»»
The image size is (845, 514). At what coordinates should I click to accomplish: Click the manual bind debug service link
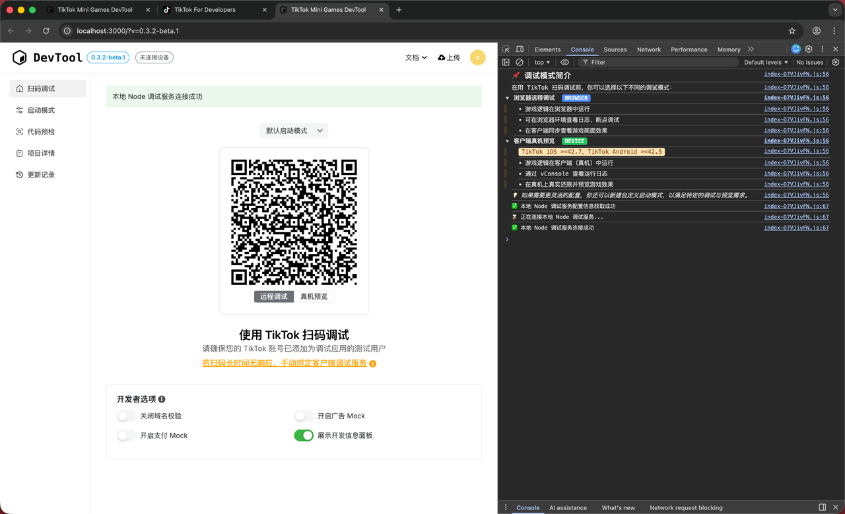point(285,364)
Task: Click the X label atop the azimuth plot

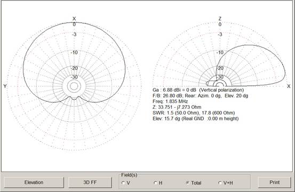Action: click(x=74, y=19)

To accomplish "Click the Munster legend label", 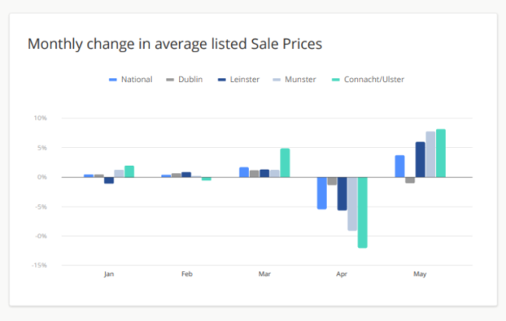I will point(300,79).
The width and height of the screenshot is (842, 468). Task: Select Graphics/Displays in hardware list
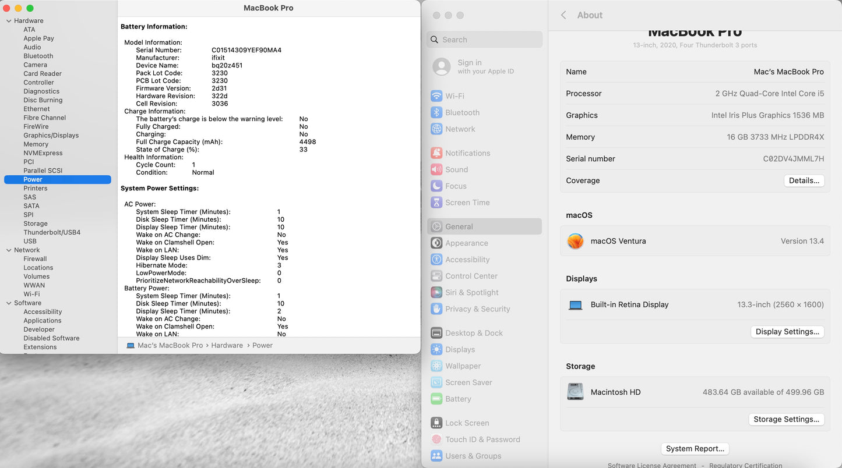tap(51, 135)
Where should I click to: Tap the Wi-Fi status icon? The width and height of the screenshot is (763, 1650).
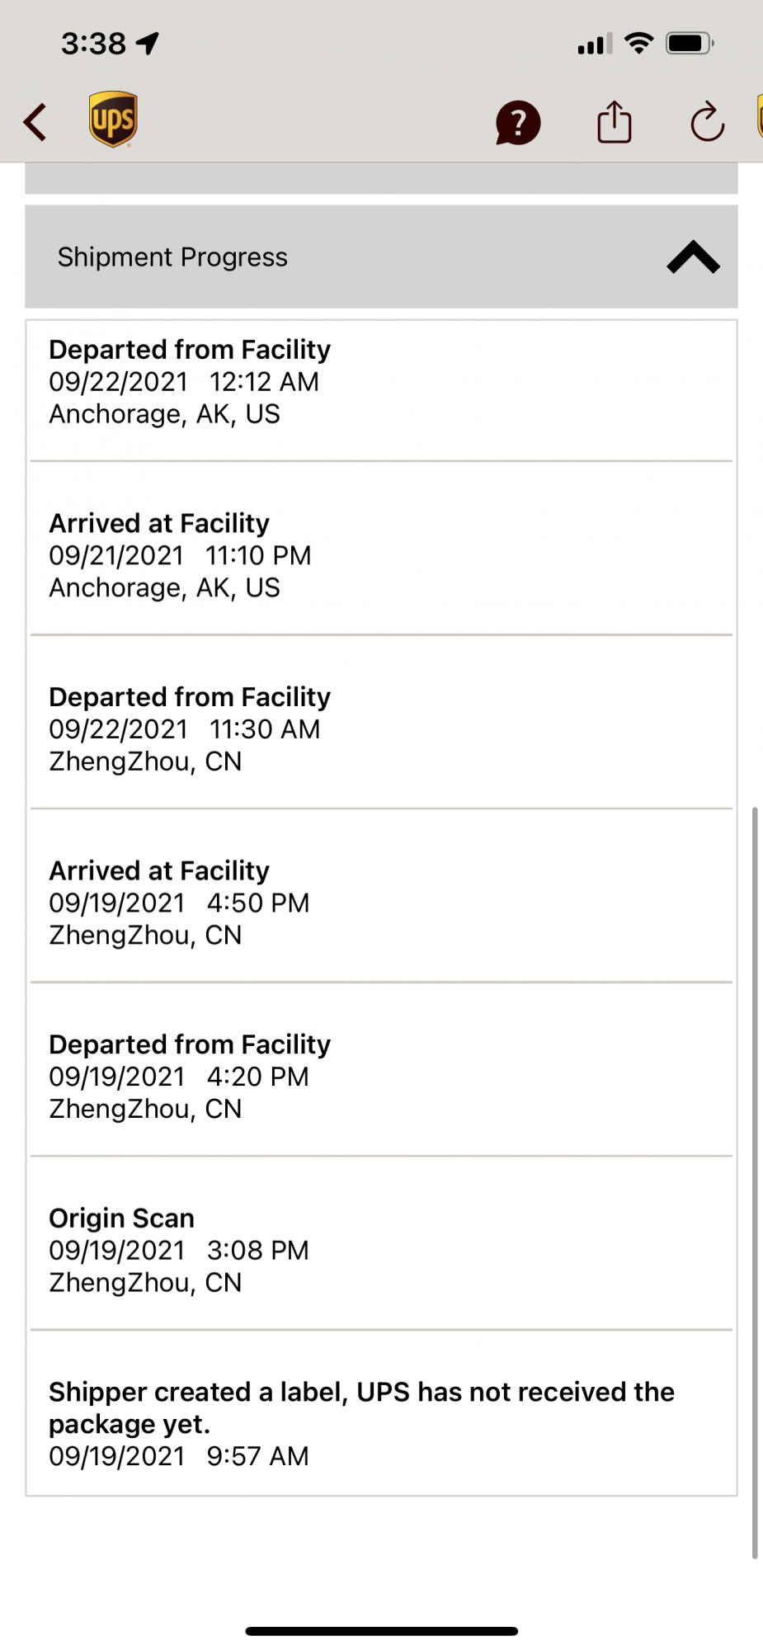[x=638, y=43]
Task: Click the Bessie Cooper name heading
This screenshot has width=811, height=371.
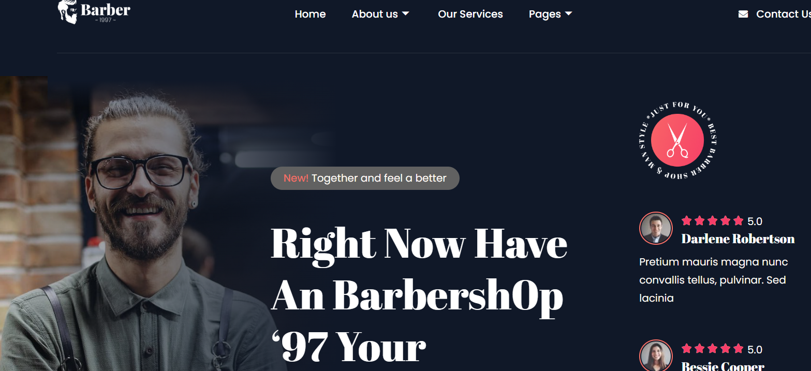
««
→ **What you have to do**
Only the lines from the one with "The width and height of the screenshot is (842, 468)." through the final line of the data should be written out, exactly and including both ends. Skip the pictures.

→ **Answer space**
The width and height of the screenshot is (842, 468). Task: Select Graphics/Displays in hardware list
tap(51, 135)
Where should I click to: Tap the Wi-Fi status icon? The width and height of the screenshot is (763, 1650).
[x=638, y=43]
Task: Click the Bessie Cooper name heading
This screenshot has width=811, height=371.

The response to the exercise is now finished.